Research in the Engman-Epting Laboratories

 

Molecular Parasitology

Trypanosomes are single-celled parasites that cause human illnesses such as sleeping sickness and Chagas' disease. These organisms have complex life cycles involving both insect and mammalian hosts. The American trypanosome, Trypanosoma cruzi, is transmitted by reduviid bugs and evades the host immune response by penetrating host cells and differentiating into a form that replicates within the host cell cytoplasm. The African trypanosome, Trypanosoma brucei, is transmitted by tsetse flies and evades host immunity via antigenic variation. Transitions between the insect and mammalian hosts are accompanied by complex morphologic and biochemical changes affecting virtually every part of the parasite cell. We are interested in cell biology of trypanosomes with special attention to (1) the flagellum, a ciliary structure important for motility and cell signaling, (2) molecular mechanisms of host cell invasion and endothelial transmigration, (3) drug discovery, (4) molecular basis of tissue tropism of trypanosomes and (4) vaccine development.

Molecular Cardiology

20 million Latin Americans are infected with T. cruzi and approximately 30 percent suffer from Chagas' heart disease.

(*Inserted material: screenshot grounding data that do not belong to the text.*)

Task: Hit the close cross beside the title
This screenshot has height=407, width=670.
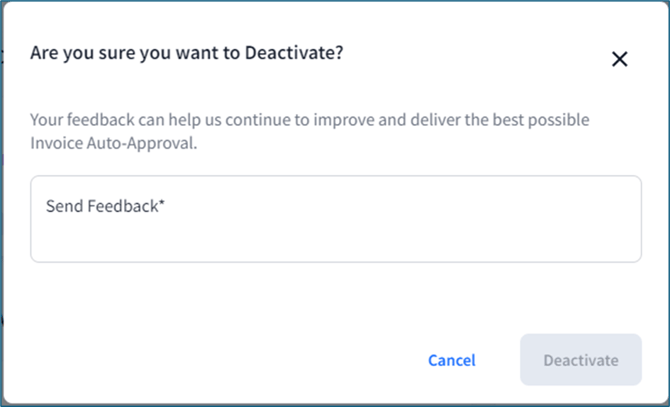Action: pos(619,59)
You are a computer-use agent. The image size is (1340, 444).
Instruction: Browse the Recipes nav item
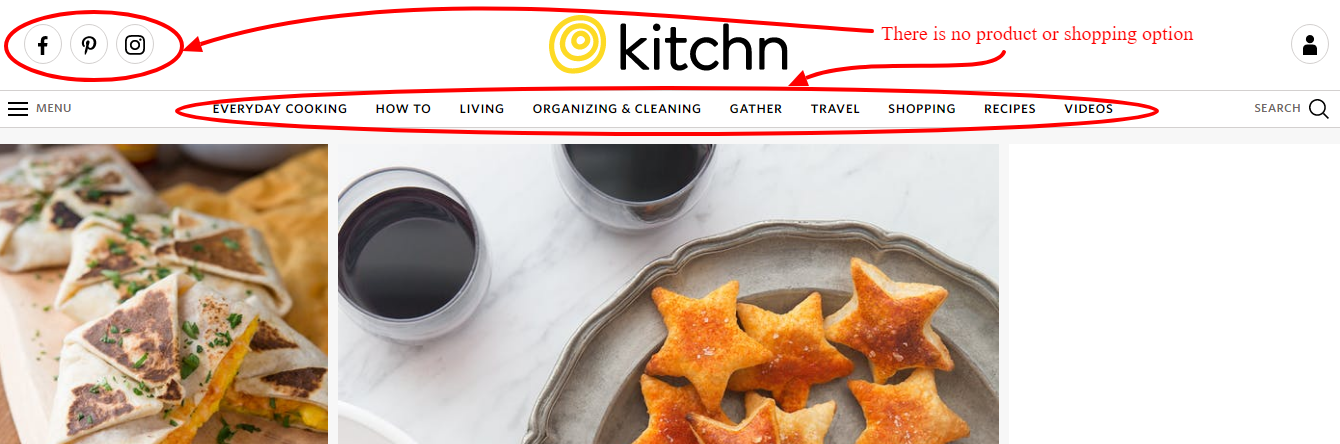click(x=1010, y=109)
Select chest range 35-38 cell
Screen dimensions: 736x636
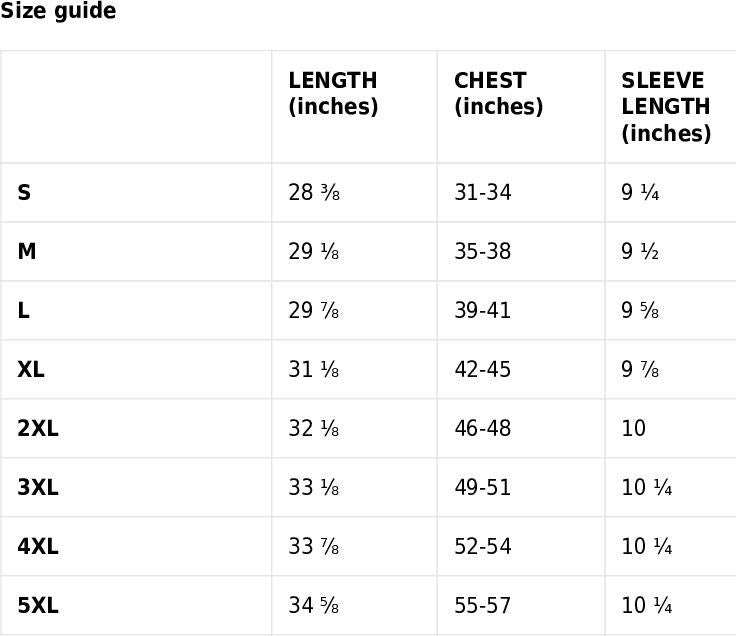point(482,252)
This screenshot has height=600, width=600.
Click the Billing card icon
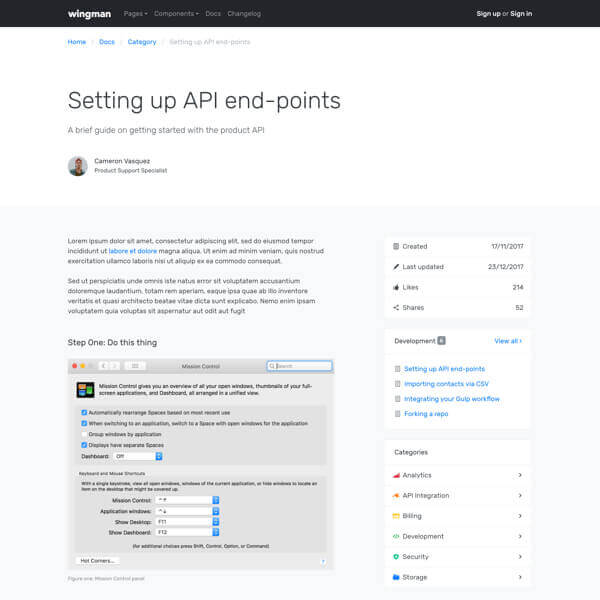396,516
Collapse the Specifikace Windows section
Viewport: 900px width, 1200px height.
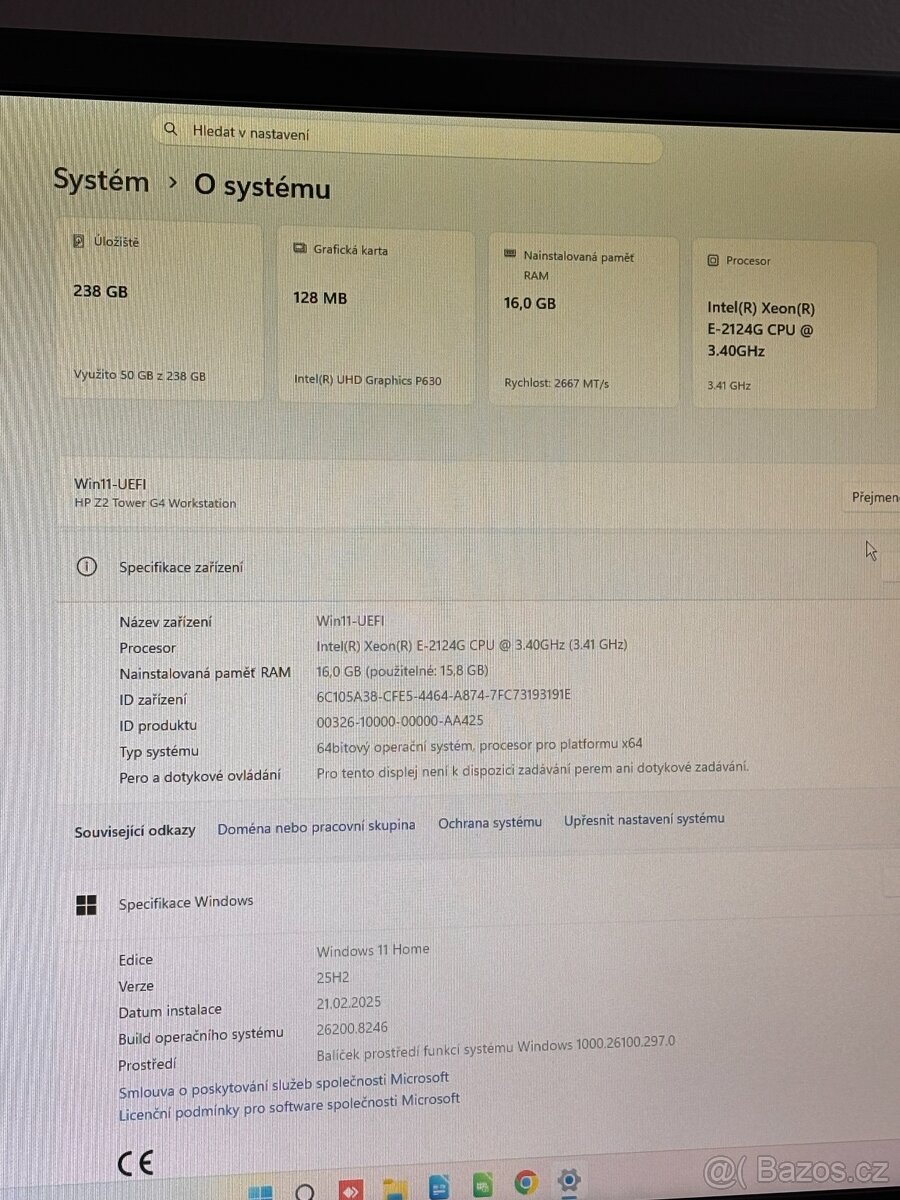coord(186,901)
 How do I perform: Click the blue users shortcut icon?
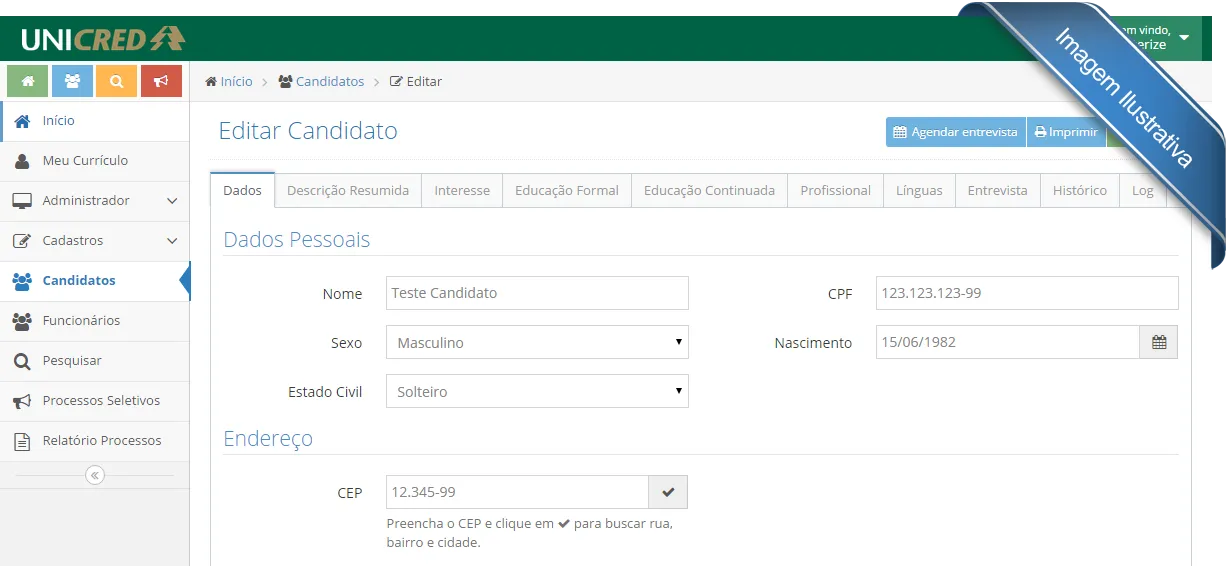pos(72,81)
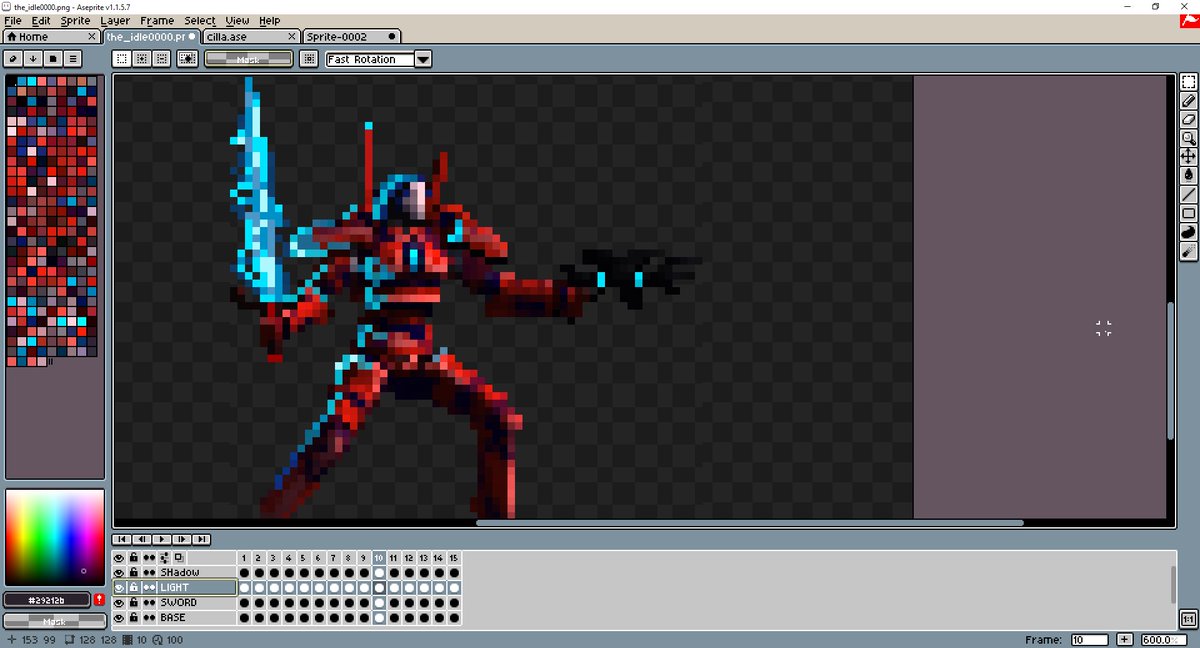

We are testing the hypothesis that immune responses directed toward both parasite antigens and heart antigens (i.e., autoimmunity) contribute to pathogenesis and have developed a mouse model of infection that exhibits both features. Mice develop severe myocarditis several weeks after infection that possesses all of the key features of the human disease, including strong parasite-specific and heart-specific humoral and cellular immunity. The overall objectives of these studies are (1) to elucidate the mechanisms by which parasite infection leads to cardiac inflammation, (2) to determine the mechanisms by which autoreactive T cells are induced to proliferate and cause heart disease and (3) to develop novel, immunomodulatory therapies for the treatment of myocarditis.